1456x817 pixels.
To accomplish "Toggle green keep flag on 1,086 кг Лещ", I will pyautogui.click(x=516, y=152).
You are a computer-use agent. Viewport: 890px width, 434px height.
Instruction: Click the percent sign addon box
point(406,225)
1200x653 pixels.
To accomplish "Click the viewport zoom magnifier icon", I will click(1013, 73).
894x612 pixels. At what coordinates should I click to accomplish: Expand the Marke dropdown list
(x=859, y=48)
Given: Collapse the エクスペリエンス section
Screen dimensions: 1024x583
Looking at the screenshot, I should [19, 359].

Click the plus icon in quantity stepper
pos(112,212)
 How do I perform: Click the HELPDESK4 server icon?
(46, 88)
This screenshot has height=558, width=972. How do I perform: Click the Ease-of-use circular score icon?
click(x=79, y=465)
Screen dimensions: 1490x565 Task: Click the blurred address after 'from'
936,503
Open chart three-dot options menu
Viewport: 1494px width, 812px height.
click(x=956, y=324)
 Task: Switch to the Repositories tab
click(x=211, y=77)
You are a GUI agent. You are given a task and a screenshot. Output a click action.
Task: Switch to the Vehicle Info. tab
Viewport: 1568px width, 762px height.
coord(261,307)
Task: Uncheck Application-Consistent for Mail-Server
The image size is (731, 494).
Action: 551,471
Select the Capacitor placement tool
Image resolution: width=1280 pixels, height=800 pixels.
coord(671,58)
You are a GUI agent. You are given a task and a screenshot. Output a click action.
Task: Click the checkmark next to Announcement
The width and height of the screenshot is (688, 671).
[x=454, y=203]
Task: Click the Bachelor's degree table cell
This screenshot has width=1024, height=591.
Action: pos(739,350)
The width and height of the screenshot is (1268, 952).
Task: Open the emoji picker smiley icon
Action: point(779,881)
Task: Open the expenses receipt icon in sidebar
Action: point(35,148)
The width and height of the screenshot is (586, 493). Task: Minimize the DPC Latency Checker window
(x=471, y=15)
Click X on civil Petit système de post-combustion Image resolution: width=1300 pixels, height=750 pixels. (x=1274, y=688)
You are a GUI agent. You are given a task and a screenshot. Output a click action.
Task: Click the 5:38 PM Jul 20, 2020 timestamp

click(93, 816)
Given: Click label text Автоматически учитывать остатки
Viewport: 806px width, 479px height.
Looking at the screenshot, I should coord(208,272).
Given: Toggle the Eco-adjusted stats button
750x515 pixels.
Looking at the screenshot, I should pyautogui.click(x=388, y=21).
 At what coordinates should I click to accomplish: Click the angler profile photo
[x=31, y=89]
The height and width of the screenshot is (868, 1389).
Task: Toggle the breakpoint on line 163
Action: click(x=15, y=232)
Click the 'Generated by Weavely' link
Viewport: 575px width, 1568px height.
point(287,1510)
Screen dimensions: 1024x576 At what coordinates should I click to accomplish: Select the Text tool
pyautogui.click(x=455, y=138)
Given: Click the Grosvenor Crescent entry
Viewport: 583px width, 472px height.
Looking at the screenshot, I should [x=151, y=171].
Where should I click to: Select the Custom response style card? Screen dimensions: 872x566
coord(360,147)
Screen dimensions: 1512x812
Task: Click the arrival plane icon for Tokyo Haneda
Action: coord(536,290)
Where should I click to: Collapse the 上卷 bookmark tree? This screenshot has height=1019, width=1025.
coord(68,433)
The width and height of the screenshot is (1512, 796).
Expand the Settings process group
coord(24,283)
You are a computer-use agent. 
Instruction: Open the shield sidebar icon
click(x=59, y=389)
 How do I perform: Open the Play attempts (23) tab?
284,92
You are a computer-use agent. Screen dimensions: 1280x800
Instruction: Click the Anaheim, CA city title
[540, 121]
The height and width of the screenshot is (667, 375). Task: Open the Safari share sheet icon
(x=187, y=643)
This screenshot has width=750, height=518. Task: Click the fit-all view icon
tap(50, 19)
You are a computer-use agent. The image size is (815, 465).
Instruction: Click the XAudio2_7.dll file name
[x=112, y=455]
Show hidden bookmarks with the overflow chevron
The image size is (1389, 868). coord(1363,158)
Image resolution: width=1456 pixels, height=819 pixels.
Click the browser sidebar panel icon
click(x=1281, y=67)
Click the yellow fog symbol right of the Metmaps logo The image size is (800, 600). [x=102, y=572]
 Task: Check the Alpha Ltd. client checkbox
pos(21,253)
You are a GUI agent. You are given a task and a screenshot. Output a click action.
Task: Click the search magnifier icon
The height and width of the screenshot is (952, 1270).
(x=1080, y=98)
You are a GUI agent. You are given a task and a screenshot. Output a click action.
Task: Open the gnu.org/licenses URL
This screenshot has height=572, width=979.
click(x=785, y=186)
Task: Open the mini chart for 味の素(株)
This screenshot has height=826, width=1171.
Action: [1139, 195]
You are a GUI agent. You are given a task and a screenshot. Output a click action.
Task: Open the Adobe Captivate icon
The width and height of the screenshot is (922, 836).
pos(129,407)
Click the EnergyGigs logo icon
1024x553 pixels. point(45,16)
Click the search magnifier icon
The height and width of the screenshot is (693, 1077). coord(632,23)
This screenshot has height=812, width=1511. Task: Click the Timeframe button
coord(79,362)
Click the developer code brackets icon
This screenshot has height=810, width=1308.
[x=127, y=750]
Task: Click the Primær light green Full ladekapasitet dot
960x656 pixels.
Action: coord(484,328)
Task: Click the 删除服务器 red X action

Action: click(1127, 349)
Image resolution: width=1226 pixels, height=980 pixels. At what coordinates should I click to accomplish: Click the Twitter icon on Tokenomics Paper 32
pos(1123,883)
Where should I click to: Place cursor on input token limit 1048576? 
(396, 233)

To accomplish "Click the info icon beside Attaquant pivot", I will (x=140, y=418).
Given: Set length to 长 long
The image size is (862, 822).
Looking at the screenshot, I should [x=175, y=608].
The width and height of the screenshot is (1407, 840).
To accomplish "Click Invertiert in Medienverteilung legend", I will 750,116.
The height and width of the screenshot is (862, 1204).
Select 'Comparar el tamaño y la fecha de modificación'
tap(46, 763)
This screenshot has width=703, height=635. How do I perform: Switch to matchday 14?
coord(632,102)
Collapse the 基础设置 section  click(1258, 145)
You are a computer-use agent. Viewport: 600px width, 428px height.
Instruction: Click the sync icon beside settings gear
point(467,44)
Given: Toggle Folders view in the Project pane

What you need to do: Reproduce every line in the data that has the word "section" in it.

Output:
Given: Collapse the エクスペリエンス section
Collapse the 基础设置 section  click(1258, 145)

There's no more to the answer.